■ About this task
Emit all the data exactly as provided.

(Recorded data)
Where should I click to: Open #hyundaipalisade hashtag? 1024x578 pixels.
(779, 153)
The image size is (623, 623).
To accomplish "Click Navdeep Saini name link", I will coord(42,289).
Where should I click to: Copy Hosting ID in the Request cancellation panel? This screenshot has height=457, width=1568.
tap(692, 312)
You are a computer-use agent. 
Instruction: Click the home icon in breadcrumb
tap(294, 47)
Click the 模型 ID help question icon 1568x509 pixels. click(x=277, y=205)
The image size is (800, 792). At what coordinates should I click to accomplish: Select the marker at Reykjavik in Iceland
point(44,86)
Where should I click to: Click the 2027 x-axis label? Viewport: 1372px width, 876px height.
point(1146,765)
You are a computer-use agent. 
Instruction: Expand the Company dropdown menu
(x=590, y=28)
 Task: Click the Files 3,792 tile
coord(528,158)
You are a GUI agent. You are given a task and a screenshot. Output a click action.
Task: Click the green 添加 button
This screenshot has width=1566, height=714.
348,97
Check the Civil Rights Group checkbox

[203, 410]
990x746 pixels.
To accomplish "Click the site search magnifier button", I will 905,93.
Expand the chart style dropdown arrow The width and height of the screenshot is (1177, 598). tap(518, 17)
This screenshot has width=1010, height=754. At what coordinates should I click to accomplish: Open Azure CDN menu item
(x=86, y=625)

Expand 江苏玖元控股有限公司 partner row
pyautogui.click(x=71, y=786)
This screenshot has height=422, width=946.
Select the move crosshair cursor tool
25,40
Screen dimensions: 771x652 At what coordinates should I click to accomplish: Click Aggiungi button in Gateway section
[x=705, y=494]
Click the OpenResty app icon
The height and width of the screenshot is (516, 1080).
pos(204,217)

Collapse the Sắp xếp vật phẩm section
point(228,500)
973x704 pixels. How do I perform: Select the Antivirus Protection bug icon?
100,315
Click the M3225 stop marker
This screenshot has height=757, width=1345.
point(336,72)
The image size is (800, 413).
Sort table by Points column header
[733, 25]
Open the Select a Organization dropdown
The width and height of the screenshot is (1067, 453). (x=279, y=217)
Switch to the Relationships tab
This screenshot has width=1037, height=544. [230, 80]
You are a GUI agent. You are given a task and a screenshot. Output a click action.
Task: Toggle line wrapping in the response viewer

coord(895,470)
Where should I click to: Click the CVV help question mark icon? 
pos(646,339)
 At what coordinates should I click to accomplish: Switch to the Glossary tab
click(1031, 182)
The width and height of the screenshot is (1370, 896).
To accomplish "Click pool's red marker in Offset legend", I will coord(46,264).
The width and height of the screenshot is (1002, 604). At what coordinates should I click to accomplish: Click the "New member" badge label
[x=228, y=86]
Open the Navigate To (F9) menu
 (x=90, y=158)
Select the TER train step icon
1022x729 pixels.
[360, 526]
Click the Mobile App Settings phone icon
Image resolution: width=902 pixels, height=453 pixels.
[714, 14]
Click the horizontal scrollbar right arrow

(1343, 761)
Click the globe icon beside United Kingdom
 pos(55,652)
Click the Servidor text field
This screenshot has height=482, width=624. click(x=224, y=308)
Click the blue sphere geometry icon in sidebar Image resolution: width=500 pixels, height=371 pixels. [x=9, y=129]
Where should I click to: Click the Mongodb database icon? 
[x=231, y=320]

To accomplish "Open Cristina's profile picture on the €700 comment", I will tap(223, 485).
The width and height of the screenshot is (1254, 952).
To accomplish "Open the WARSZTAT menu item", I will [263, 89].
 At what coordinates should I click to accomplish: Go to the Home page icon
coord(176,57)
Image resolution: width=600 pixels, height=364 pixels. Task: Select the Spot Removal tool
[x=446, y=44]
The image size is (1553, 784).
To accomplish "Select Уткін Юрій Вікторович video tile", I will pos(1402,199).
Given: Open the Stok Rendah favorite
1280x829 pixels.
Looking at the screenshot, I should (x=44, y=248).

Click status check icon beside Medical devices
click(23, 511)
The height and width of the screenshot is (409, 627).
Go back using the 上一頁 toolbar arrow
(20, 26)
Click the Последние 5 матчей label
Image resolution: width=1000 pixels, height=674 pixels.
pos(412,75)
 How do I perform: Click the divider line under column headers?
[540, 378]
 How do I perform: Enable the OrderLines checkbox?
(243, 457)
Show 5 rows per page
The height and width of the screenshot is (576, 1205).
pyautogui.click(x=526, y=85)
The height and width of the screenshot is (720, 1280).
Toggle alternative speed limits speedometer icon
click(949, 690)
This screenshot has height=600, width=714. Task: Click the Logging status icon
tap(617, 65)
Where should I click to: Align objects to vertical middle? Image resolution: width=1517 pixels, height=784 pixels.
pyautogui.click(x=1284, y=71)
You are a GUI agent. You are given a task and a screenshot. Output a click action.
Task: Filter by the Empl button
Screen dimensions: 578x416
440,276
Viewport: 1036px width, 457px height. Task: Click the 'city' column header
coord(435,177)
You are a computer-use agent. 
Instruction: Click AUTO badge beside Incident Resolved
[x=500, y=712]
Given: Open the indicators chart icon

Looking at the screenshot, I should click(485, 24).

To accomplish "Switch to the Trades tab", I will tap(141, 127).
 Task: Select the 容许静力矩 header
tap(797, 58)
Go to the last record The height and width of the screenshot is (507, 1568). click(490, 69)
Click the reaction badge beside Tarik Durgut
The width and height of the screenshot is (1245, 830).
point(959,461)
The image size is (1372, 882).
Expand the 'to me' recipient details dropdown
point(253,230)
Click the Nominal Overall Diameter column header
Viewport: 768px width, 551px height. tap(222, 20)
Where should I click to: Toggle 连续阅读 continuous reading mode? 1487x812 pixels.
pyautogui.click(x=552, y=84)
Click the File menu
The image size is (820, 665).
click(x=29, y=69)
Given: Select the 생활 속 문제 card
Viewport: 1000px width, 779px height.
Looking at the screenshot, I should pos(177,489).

■ Answer section
Where should I click to: Open #hyundaipalisade hashtag? 1024x578 pixels.
(779, 153)
The image size is (623, 623).
To accomplish "Click Navdeep Saini name link", I will coord(42,289).
Where should I click to: Copy Hosting ID in the Request cancellation panel? This screenshot has height=457, width=1568.
tap(692, 312)
You are a computer-use agent. 
Instruction: Click the home icon in breadcrumb
tap(294, 47)
Click the 模型 ID help question icon 1568x509 pixels. click(x=277, y=205)
The image size is (800, 792). At what coordinates should I click to accomplish: Select the marker at Reykjavik in Iceland
point(44,86)
Where should I click to: Click the 2027 x-axis label? Viewport: 1372px width, 876px height.
point(1146,765)
You are a computer-use agent. 
Instruction: Expand the Company dropdown menu
(x=590, y=28)
 Task: Click the Files 3,792 tile
coord(528,158)
You are a GUI agent. You are given a task and a screenshot. Output a click action.
Task: Click the green 添加 button
This screenshot has width=1566, height=714.
348,97
Check the Civil Rights Group checkbox

[203, 410]
990x746 pixels.
To accomplish "Click the site search magnifier button", I will 905,93.
Expand the chart style dropdown arrow The width and height of the screenshot is (1177, 598). tap(518, 17)
This screenshot has width=1010, height=754. At what coordinates should I click to accomplish: Open Azure CDN menu item
(x=86, y=625)

Expand 江苏玖元控股有限公司 partner row
pyautogui.click(x=71, y=786)
This screenshot has height=422, width=946.
Select the move crosshair cursor tool
25,40
Screen dimensions: 771x652 At what coordinates should I click to accomplish: Click Aggiungi button in Gateway section
[x=705, y=494]
Click the OpenResty app icon
The height and width of the screenshot is (516, 1080).
pos(204,217)

Collapse the Sắp xếp vật phẩm section
point(228,500)
973x704 pixels. How do I perform: Select the Antivirus Protection bug icon?
100,315
Click the M3225 stop marker
This screenshot has height=757, width=1345.
point(336,72)
The image size is (800, 413).
Sort table by Points column header
[733, 25]
Open the Select a Organization dropdown
The width and height of the screenshot is (1067, 453). (x=279, y=217)
Switch to the Relationships tab
This screenshot has width=1037, height=544. [230, 80]
You are a GUI agent. You are given a task and a screenshot. Output a click action.
Task: Toggle line wrapping in the response viewer

coord(895,470)
Where should I click to: Click the CVV help question mark icon? 
pos(646,339)
 At what coordinates should I click to accomplish: Switch to the Glossary tab
click(1031, 182)
The width and height of the screenshot is (1370, 896).
To accomplish "Click pool's red marker in Offset legend", I will coord(46,264).
The width and height of the screenshot is (1002, 604). At what coordinates should I click to accomplish: Click the "New member" badge label
[x=228, y=86]
Open the Navigate To (F9) menu
 (x=90, y=158)
Select the TER train step icon
1022x729 pixels.
[360, 526]
Click the Mobile App Settings phone icon
Image resolution: width=902 pixels, height=453 pixels.
[714, 14]
Click the horizontal scrollbar right arrow

(1343, 761)
Click the globe icon beside United Kingdom
 pos(55,652)
Click the Servidor text field
This screenshot has height=482, width=624. click(x=224, y=308)
Click the blue sphere geometry icon in sidebar Image resolution: width=500 pixels, height=371 pixels. [x=9, y=129]
Where should I click to: Click the Mongodb database icon? 
[x=231, y=320]

To accomplish "Open Cristina's profile picture on the €700 comment", I will tap(223, 485).
The width and height of the screenshot is (1254, 952).
To accomplish "Open the WARSZTAT menu item", I will [263, 89].
 At what coordinates should I click to accomplish: Go to the Home page icon
coord(176,57)
Image resolution: width=600 pixels, height=364 pixels. Task: Select the Spot Removal tool
[x=446, y=44]
The image size is (1553, 784).
To accomplish "Select Уткін Юрій Вікторович video tile", I will pos(1402,199).
Given: Open the Stok Rendah favorite
1280x829 pixels.
Looking at the screenshot, I should (x=44, y=248).

Click status check icon beside Medical devices
click(23, 511)
The height and width of the screenshot is (409, 627).
Go back using the 上一頁 toolbar arrow
(20, 26)
Click the Последние 5 матчей label
Image resolution: width=1000 pixels, height=674 pixels.
pos(412,75)
 How do I perform: Click the divider line under column headers?
[540, 378]
 How do I perform: Enable the OrderLines checkbox?
(243, 457)
Show 5 rows per page
The height and width of the screenshot is (576, 1205).
pyautogui.click(x=526, y=85)
The height and width of the screenshot is (720, 1280).
Toggle alternative speed limits speedometer icon
click(949, 690)
This screenshot has height=600, width=714. Task: Click the Logging status icon
tap(617, 65)
Where should I click to: Align objects to vertical middle? Image resolution: width=1517 pixels, height=784 pixels.
pyautogui.click(x=1284, y=71)
You are a GUI agent. You are given a task and a screenshot. Output a click action.
Task: Filter by the Empl button
Screen dimensions: 578x416
440,276
Viewport: 1036px width, 457px height. Task: Click the 'city' column header
coord(435,177)
You are a computer-use agent. 
Instruction: Click AUTO badge beside Incident Resolved
[x=500, y=712]
Given: Open the indicators chart icon

Looking at the screenshot, I should click(485, 24).

To accomplish "Switch to the Trades tab", I will tap(141, 127).
 Task: Select the 容许静力矩 header
tap(797, 58)
Go to the last record The height and width of the screenshot is (507, 1568). click(490, 69)
Click the reaction badge beside Tarik Durgut
The width and height of the screenshot is (1245, 830).
point(959,461)
The image size is (1372, 882).
Expand the 'to me' recipient details dropdown
point(253,230)
Click the Nominal Overall Diameter column header
Viewport: 768px width, 551px height. tap(222, 20)
Where should I click to: Toggle 连续阅读 continuous reading mode? 1487x812 pixels.
pyautogui.click(x=552, y=84)
Click the File menu
The image size is (820, 665).
click(x=29, y=69)
Given: Select the 생활 속 문제 card
Viewport: 1000px width, 779px height.
Looking at the screenshot, I should pos(177,489).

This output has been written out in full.